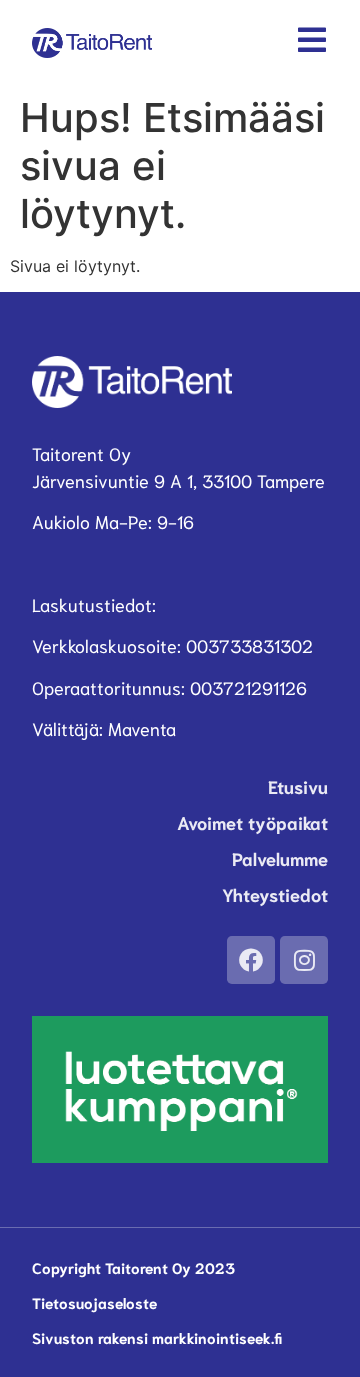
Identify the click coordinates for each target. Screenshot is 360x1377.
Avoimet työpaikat (252, 822)
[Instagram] (304, 960)
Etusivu (298, 786)
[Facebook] (251, 960)
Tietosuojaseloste (94, 1302)
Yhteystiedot (275, 894)
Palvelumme (280, 858)
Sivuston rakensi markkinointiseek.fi (157, 1337)
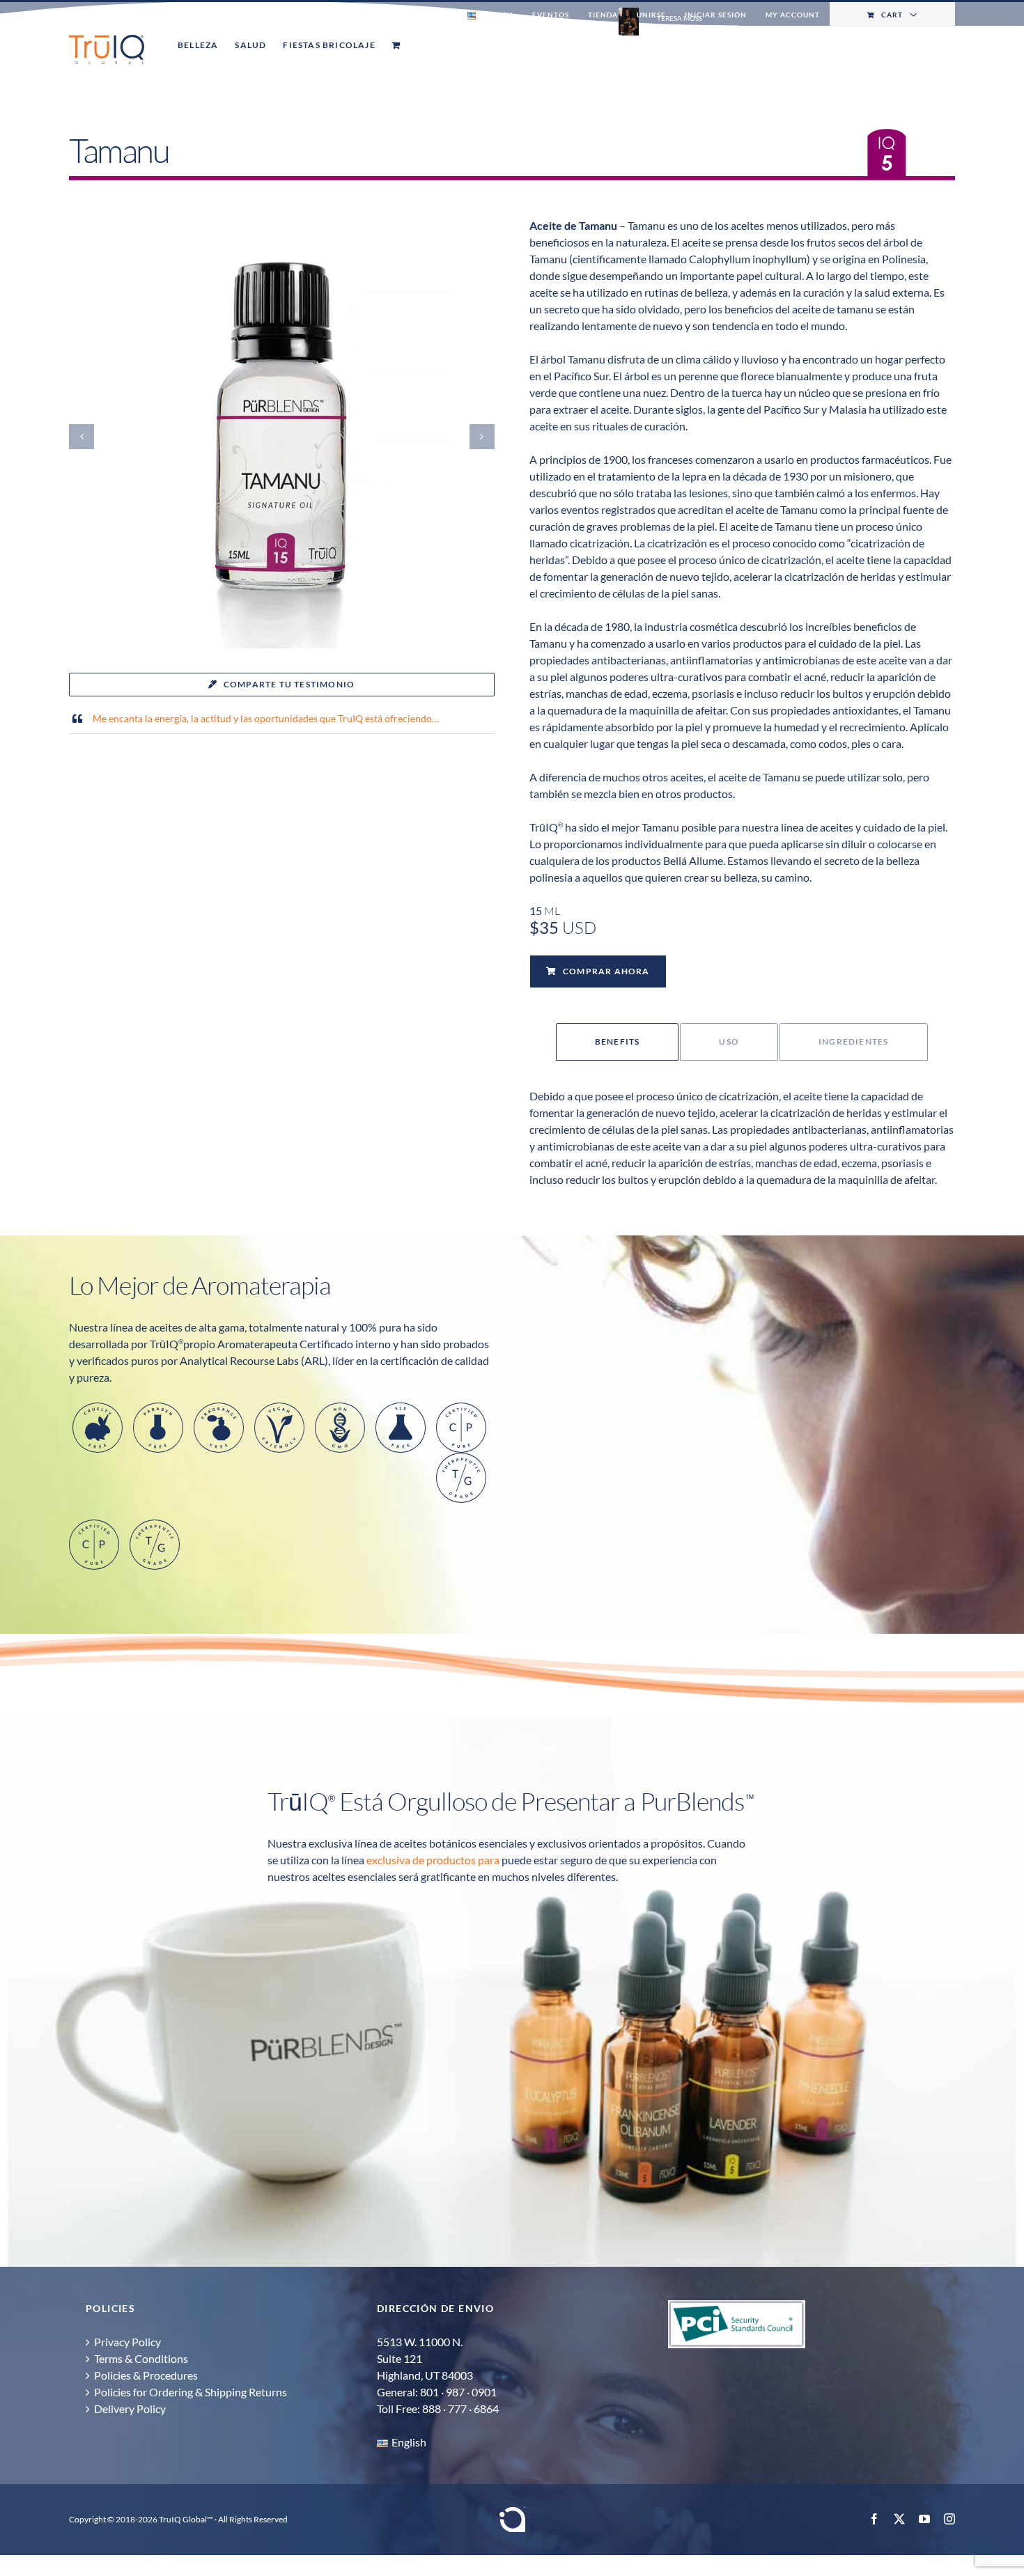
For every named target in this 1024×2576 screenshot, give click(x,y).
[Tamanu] (282, 229)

·····

> **Work to be completed**
Give the number of lines in the data that contain "click", with no other words.

> **Exercise response**
2